■ **What to produce**
Exactly the lines from the start of the entries through the line with "Kręcone problemy (235, 2361)" are required in the output, with no pictures among them.

Dataset entries:
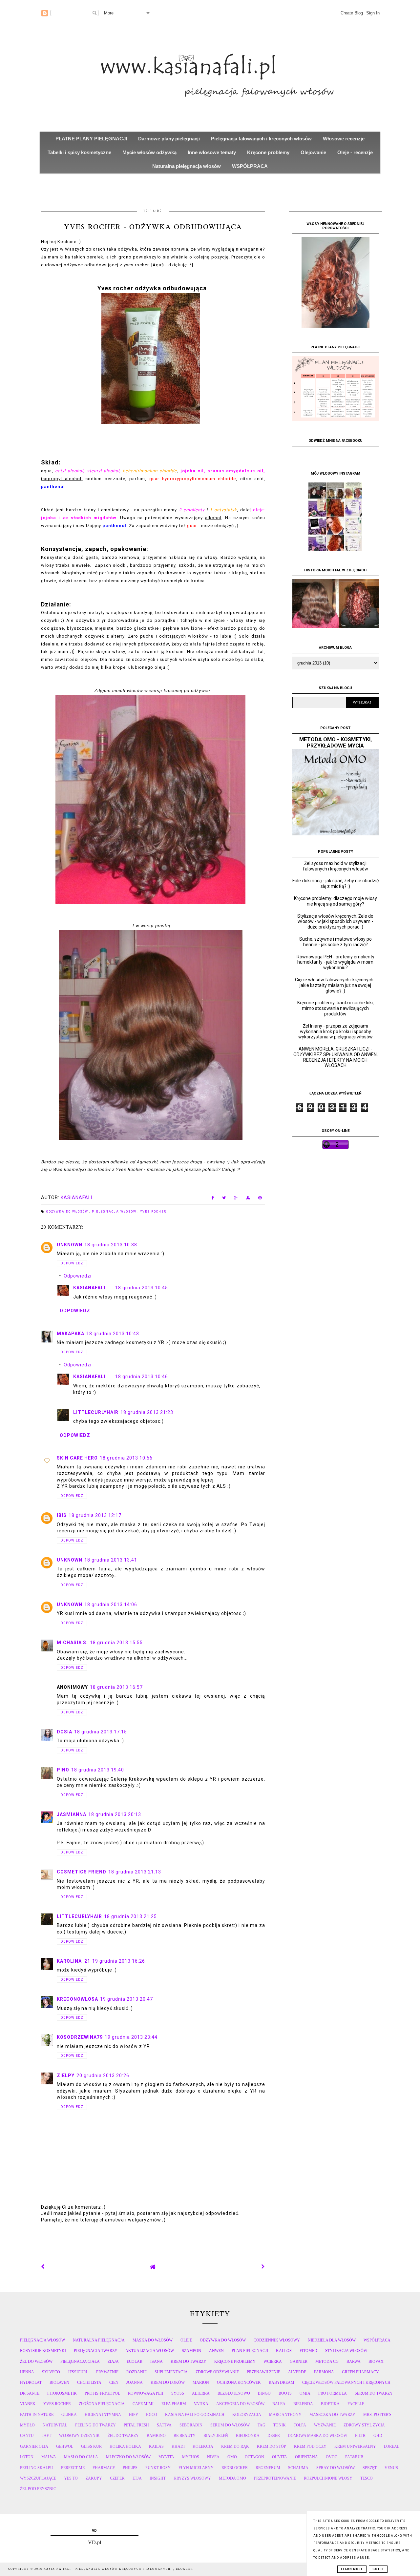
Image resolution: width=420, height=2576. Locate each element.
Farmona (324, 2372)
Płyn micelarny (196, 2467)
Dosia (64, 1731)
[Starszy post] (263, 2266)
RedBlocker (234, 2467)
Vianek (27, 2404)
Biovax (376, 2361)
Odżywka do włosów (68, 1211)
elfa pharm (173, 2404)
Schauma (298, 2467)
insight (158, 2478)
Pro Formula (332, 2393)
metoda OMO (232, 2478)
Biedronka (248, 2435)
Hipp (133, 2414)
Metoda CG (327, 2361)
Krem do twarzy (188, 2361)
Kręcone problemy (235, 2361)
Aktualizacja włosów (149, 2350)
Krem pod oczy (310, 2446)
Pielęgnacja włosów (115, 1211)
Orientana (306, 2457)
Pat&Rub (354, 2457)
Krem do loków (168, 2382)
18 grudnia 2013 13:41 (110, 1560)
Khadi (178, 2446)
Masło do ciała (81, 2457)
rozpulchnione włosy (328, 2478)
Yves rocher (153, 1211)
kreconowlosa (77, 1999)
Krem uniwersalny (355, 2446)
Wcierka (272, 2361)
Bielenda (303, 2404)
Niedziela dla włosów (332, 2340)
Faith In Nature (36, 2414)
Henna (27, 2372)
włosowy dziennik (79, 2435)
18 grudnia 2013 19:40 (97, 1769)
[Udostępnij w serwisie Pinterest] (260, 1199)
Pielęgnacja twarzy (95, 2350)
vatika (201, 2404)
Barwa (353, 2361)
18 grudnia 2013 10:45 (141, 1287)
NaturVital (55, 2425)
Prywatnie (107, 2372)
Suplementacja (171, 2372)
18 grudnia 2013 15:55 (116, 1642)
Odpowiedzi (78, 1276)
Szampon (191, 2350)
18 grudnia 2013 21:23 (146, 1412)
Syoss (177, 2393)
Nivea (213, 2457)
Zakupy (94, 2478)
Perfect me (73, 2467)
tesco (366, 2478)
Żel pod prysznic (38, 2488)
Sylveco (51, 2372)
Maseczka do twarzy (332, 2414)
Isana (156, 2361)
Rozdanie (136, 2372)
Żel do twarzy (123, 2435)
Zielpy (65, 2075)
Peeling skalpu (36, 2467)
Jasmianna (71, 1814)
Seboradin (190, 2425)
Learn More (352, 2569)
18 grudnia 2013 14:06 (110, 1604)
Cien (113, 2382)
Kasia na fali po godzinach (194, 2414)
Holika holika (125, 2446)
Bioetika (330, 2404)
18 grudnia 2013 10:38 (110, 1244)
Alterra (201, 2393)
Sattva (164, 2425)
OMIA (305, 2393)
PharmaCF (104, 2467)
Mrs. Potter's (377, 2414)
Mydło (27, 2425)
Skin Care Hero (77, 1458)
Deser (273, 2435)
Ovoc (331, 2457)
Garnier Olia (34, 2446)
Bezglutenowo (234, 2393)
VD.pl (94, 2542)
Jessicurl (78, 2372)
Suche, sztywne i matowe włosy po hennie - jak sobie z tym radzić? (335, 941)
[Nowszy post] (43, 2266)
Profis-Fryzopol (102, 2393)
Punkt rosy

■ **Result below**
Image resolution: width=420, height=2576. Locate each element.
Farmona (324, 2372)
Płyn micelarny (196, 2467)
Dosia (64, 1731)
[Starszy post] (263, 2266)
RedBlocker (234, 2467)
Vianek (27, 2404)
Biovax (376, 2361)
Odżywka do włosów (68, 1211)
elfa pharm (173, 2404)
Schauma (298, 2467)
insight (158, 2478)
Pro Formula (332, 2393)
metoda OMO (232, 2478)
Biedronka (248, 2435)
Hipp (133, 2414)
Metoda CG (327, 2361)
Krem do twarzy (188, 2361)
Kręcone problemy (235, 2361)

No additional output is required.